Isolation and synthesis of rocaglaol derivatives by inhibiting Wnt/β-catenin and MAPK signaling pathways against colorectal cancer

Abstract

Eight rocaglaol derivatives with good cytotoxic activity (IC50: 0.013 ∼ 5.82 μM) were isolated from Aglaia odorata. Then, a series of novel derivatives with modifications on C3 of rocaglaol were designed, synthesized, and screened for their antitumor activities against three tumor cell lines (HEL, MDA-MB-231, and HCT116). A total of 44 derivatives exhibited significant cytotoxic activity with IC50 values lower than 1 μM. In particular, four derivatives (14, 20, 22j, and 22r) exhibited the best cytotoxic activity against HCT116 cells, with an IC50 value of 70 nM. Compound 22r with relatively low toxicity against normal cells and the best cytotoxic activity against HCT116 cells was selected for further study.
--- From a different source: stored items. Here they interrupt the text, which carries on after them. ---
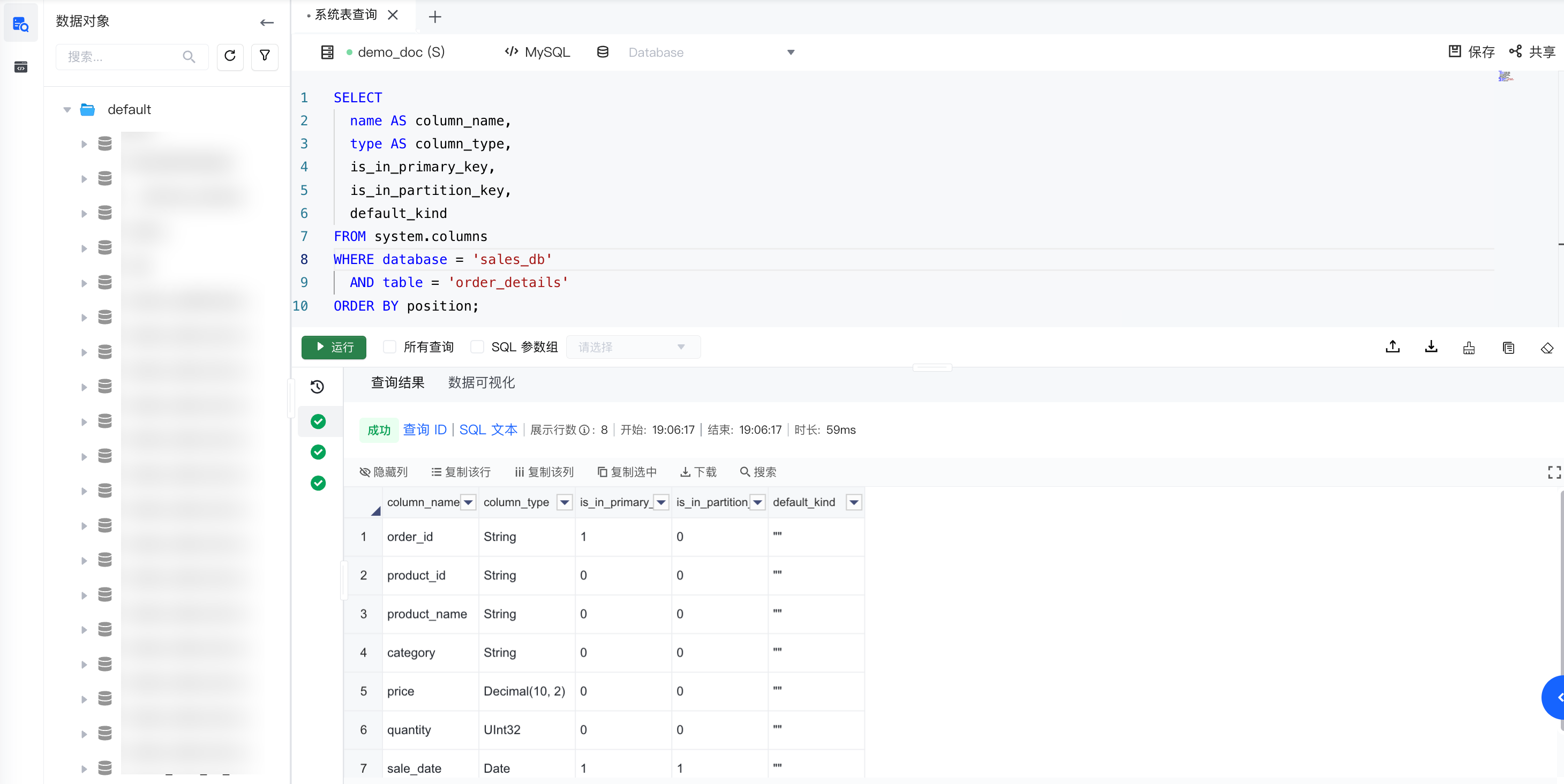Click the refresh data objects icon
The image size is (1564, 784).
coord(229,56)
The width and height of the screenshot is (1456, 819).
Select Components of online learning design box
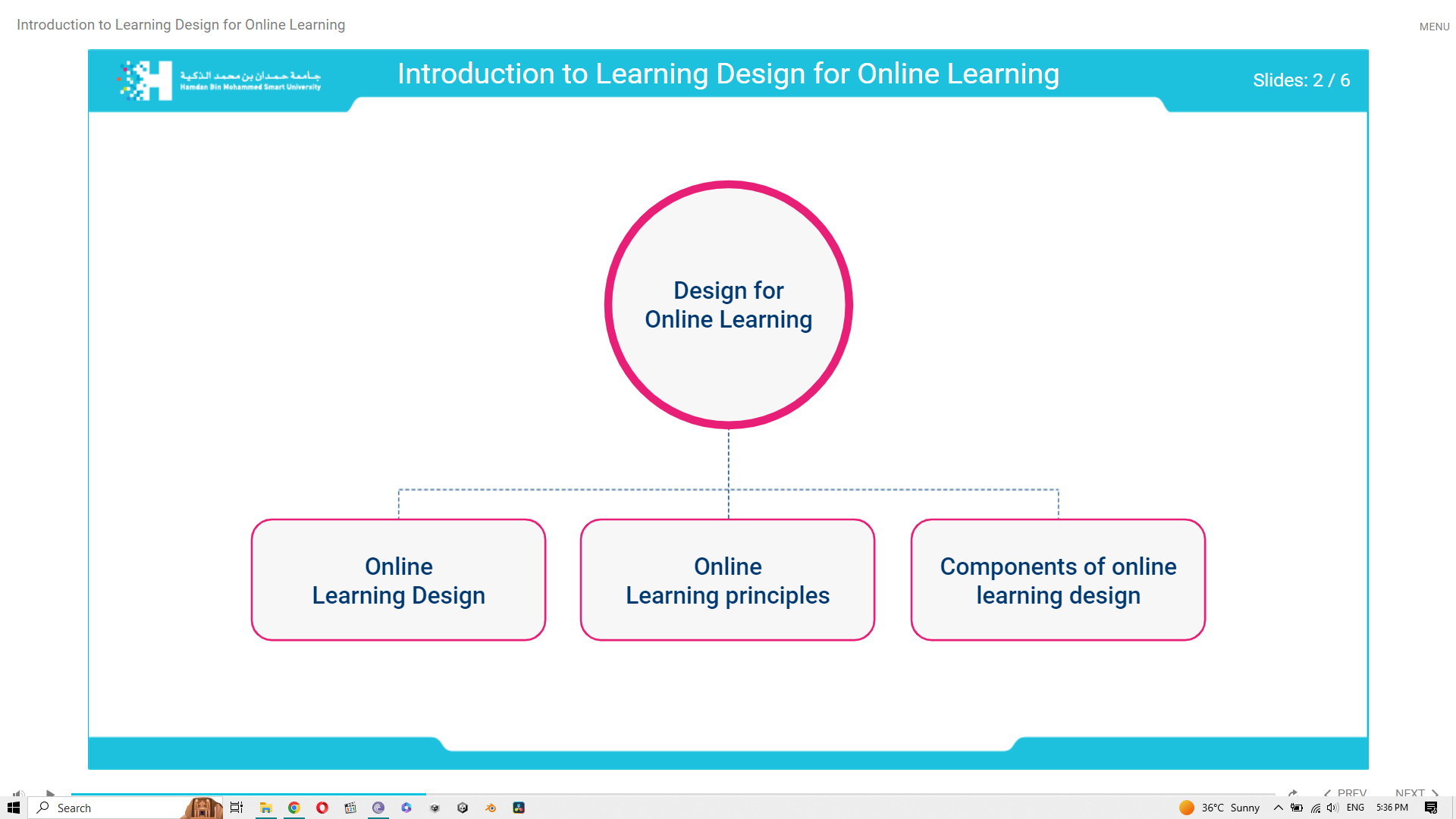tap(1058, 580)
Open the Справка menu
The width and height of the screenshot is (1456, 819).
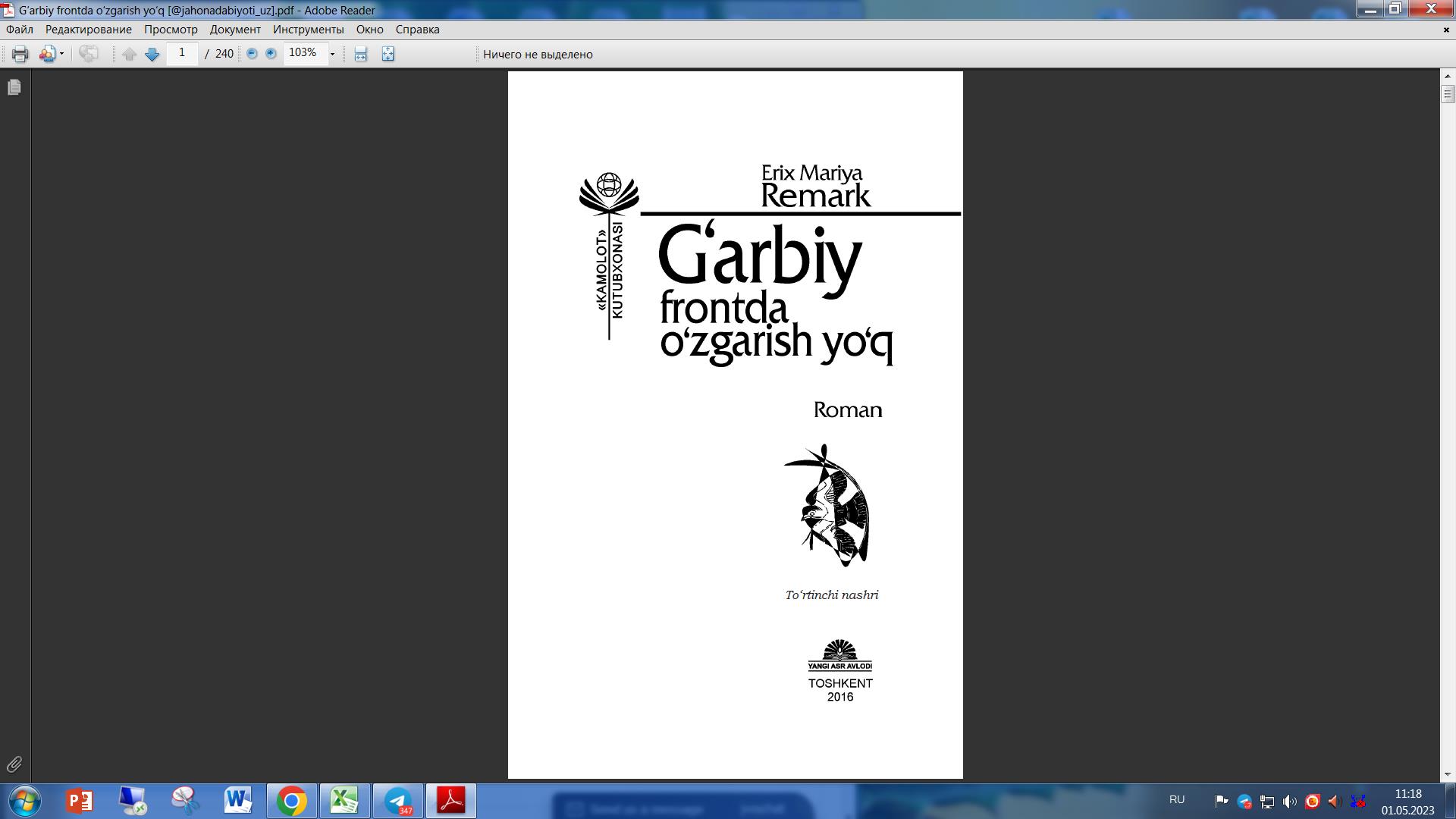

Subsequent cellular mechanism studies showed that compound 22r induced apoptosis and G1 cell cycle arrest in HCT116 cells. Moreover, compound 22r inhibited both the Wnt/β-catenin and MAPK signaling pathways via key proteins, such as the phosphorylation of p38 and JNK, GSK-3β, Axin-2, etc. Therefore, our present results suggest that compound 22r is a potential candidate for developing novel anti-colorectal cancer agents in the future.